* Document excerpt
- - - -

The pro-religious liberty Becket Fund argues Roe/Casey should be “replaced with a standard that hews to the text, structure, history, and tradition of the Constitution.” Though the brief implies the abortion debate should be returned to state legislatures (like capital punishment and assisted suicide), the key three will likely wonder, “Are all state abortion regulations consistent with the structure, history, and tradition of the Constitution?”

The National Right to Life’s brief is probably the most focused on creating new standards to guide courts’ review of abortion laws. It offers a new “roadmap” that would dispense with most of the current rules in an effort to end today’s “jurisprudence of doubt.” It would, among other things, erase the distinction between pre- and post-viability, require courts to consider state interests across all phases of a pregnancy, and require courts to assess asserted state interests under normal rules of scrutiny. The brief’s central point is that a clear set of principles are required because otherwise the court could answer the single, narrow question under consideration—whether all pre-viability abortion bans are unconstitutional—but leave a mountain of other questions unanswered. However, the brief gravely disappointed many by failing to call for the overturn of Roe-Casey, serving as a warning that if the key three prioritize procedure over principle and modesty over mettle the opportunity provided by Dobbs could be squandered.

- - - -

* Stated exercise 1
How many lines of the rows contain the word "button"? Give only the number.

* Records supplied

- - - -

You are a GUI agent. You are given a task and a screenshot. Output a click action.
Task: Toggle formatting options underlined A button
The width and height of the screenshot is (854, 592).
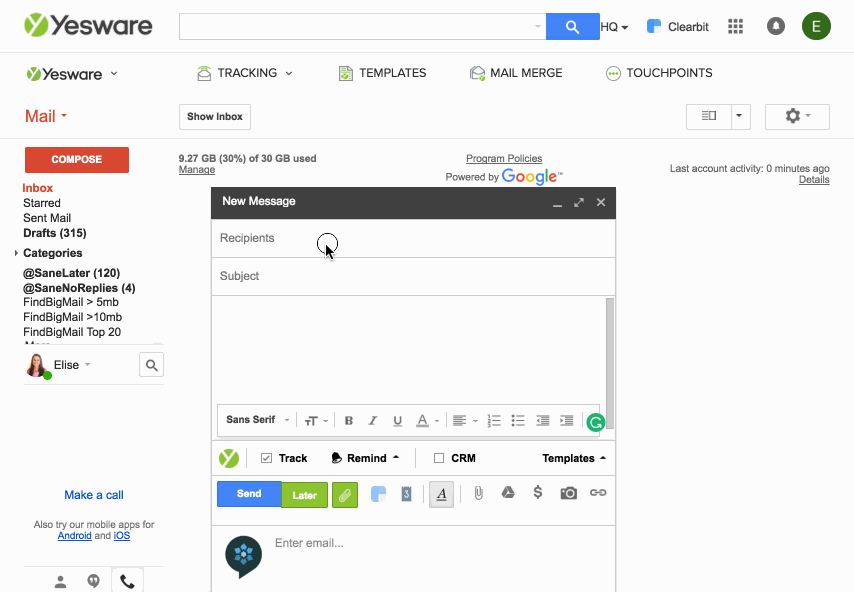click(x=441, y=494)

- - - -

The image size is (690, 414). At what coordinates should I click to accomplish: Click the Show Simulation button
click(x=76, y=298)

- - - -

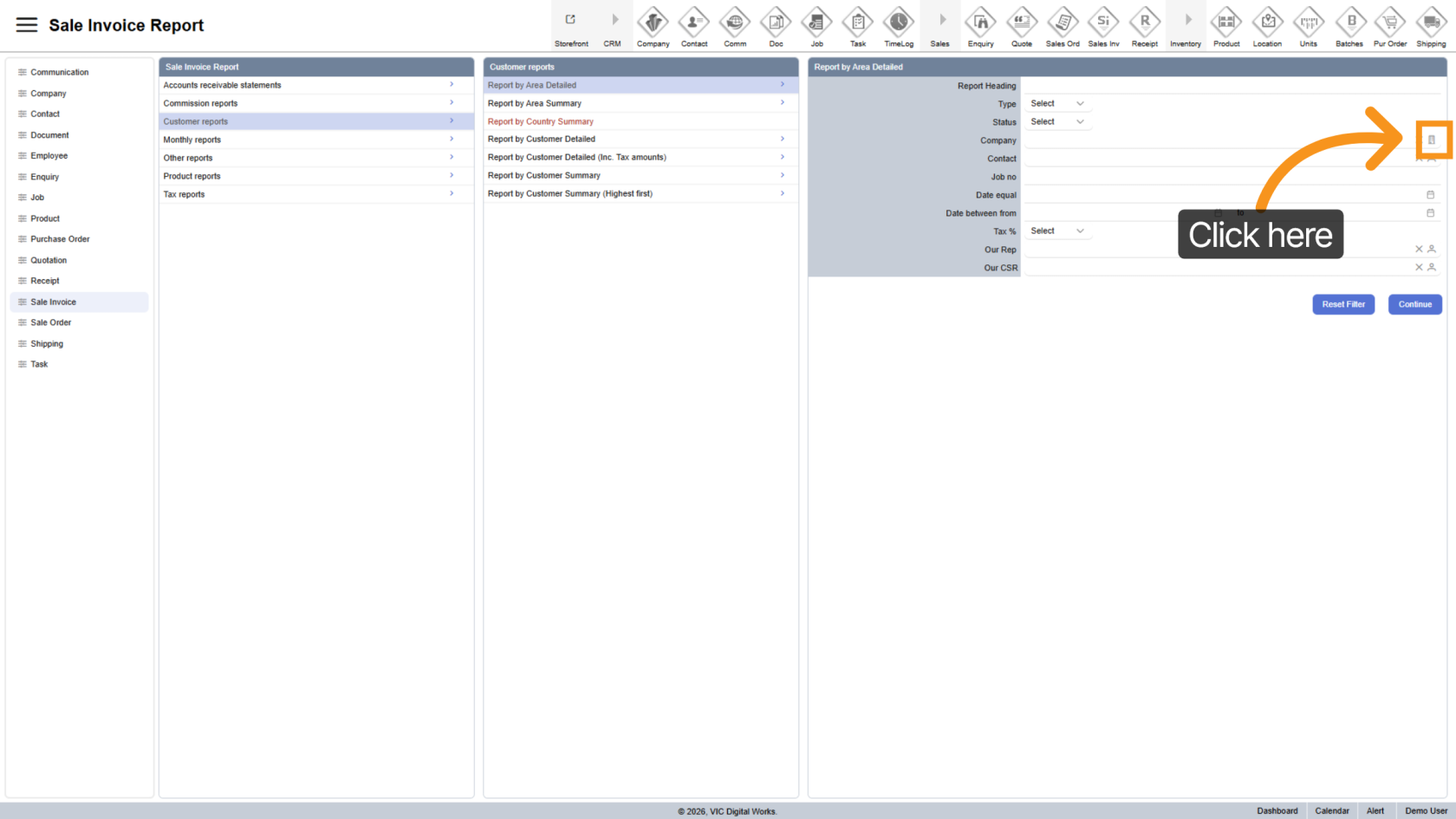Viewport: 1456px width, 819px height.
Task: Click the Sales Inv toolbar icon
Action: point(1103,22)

- - - -

* Stated exercise 2
In the passage on the abortion briefs, what distinction would the National Right to Life's proposed "roadmap" erase?

* Full output 1
2

* Full output 2
The distinction between pre- and post-viability.